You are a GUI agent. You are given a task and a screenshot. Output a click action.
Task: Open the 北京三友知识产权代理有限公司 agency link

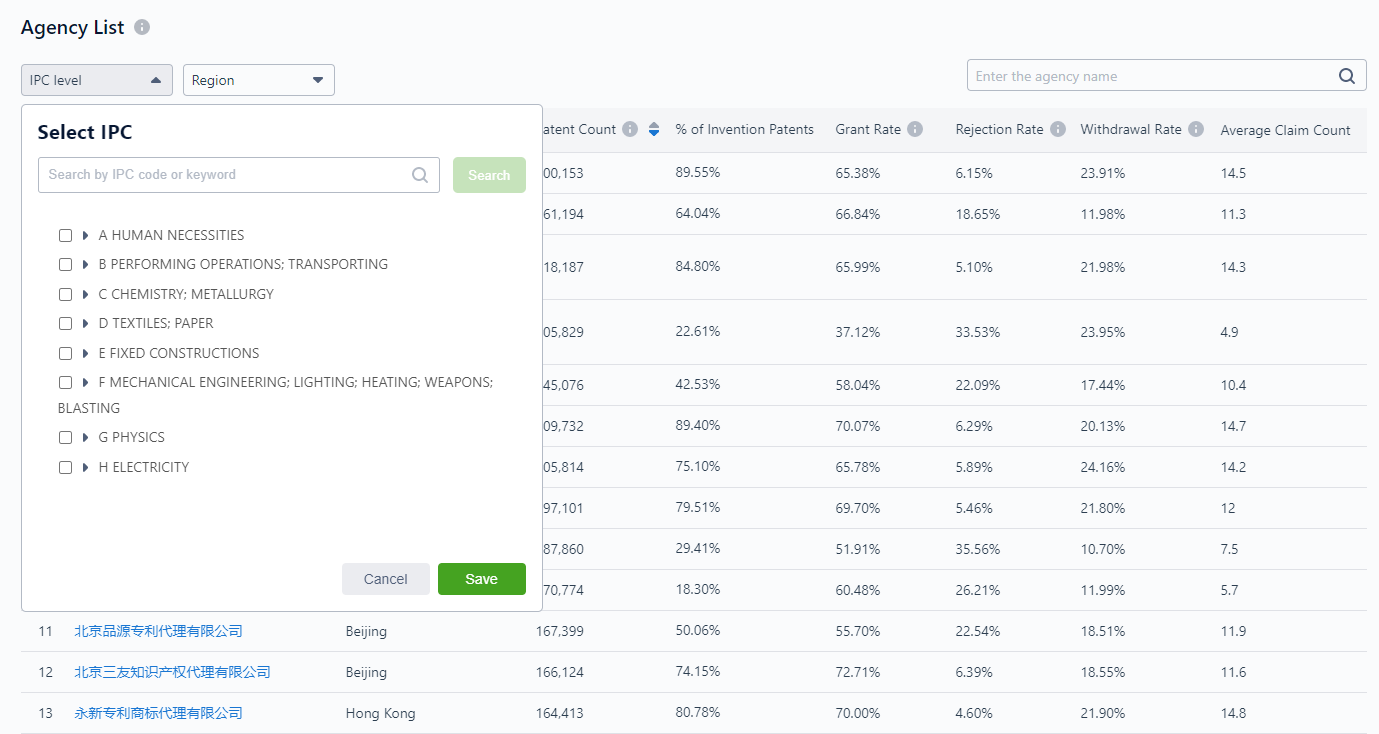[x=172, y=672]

--

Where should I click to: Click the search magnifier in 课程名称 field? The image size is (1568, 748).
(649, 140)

**Directive:**
Extract the lines verbatim from the line containing "You are a GUI" through the line containing "[x=172, y=672]", including both, and omit the pictures from your answer.

**Exercise response:**
You are a GUI agent. You are given a task and a screenshot. Output a click action.
Task: Open the 北京三友知识产权代理有限公司 agency link

[x=172, y=672]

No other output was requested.